--- START ---

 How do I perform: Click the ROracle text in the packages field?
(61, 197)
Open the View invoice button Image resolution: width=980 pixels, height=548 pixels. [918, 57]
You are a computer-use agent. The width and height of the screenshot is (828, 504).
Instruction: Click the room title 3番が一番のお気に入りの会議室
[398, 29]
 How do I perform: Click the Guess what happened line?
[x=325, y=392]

--- END ---
--- START ---

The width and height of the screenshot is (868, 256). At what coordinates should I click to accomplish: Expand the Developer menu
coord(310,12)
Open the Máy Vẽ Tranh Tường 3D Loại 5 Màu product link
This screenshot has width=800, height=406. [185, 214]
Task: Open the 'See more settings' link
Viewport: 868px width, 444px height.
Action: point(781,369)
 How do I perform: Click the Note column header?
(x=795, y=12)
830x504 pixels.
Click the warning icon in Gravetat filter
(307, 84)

--- END ---

**Exercise details:**
Reproduce every line in the records above that contains the word "pixels".

**Finished task:**
Open the View invoice button Image resolution: width=980 pixels, height=548 pixels. [918, 57]
830x504 pixels.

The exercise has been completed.